Task description
Repeat each of these records word for word.

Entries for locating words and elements
START

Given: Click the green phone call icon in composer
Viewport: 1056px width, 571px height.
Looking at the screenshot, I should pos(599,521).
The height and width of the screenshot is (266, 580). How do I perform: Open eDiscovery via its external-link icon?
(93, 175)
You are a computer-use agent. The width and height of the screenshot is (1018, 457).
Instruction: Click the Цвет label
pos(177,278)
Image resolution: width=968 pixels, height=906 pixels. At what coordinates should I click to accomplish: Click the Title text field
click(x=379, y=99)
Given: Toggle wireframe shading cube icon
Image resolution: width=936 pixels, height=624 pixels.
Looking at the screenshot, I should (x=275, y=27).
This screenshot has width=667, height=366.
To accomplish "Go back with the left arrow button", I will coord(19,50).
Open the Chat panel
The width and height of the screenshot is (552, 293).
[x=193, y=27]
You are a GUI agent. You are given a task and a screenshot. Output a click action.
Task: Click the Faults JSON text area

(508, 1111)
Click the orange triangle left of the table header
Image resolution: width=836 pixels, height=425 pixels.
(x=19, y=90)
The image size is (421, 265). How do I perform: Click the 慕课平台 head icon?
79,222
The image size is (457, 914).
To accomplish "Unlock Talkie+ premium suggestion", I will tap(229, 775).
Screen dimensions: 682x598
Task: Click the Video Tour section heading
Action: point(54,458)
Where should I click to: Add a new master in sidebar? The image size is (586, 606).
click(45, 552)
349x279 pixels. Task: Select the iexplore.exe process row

END

Correct response
Given: Click the green phone call icon in composer
Viewport: 1056px width, 571px height.
Looking at the screenshot, I should pos(599,521).
The height and width of the screenshot is (266, 580). How do I perform: Open eDiscovery via its external-link icon?
(93, 175)
You are a computer-use agent. The width and height of the screenshot is (1018, 457).
Instruction: Click the Цвет label
pos(177,278)
Image resolution: width=968 pixels, height=906 pixels. At what coordinates should I click to accomplish: Click the Title text field
click(x=379, y=99)
Given: Toggle wireframe shading cube icon
Image resolution: width=936 pixels, height=624 pixels.
Looking at the screenshot, I should (x=275, y=27).
This screenshot has width=667, height=366.
To accomplish "Go back with the left arrow button", I will coord(19,50).
Open the Chat panel
The width and height of the screenshot is (552, 293).
[x=193, y=27]
You are a GUI agent. You are given a task and a screenshot. Output a click action.
Task: Click the Faults JSON text area

(508, 1111)
Click the orange triangle left of the table header
Image resolution: width=836 pixels, height=425 pixels.
(x=19, y=90)
The image size is (421, 265). How do I perform: Click the 慕课平台 head icon?
79,222
The image size is (457, 914).
To accomplish "Unlock Talkie+ premium suggestion", I will tap(229, 775).
Screen dimensions: 682x598
Task: Click the Video Tour section heading
Action: point(54,458)
Where should I click to: Add a new master in sidebar? The image size is (586, 606).
click(45, 552)
349x279 pixels. Task: Select the iexplore.exe process row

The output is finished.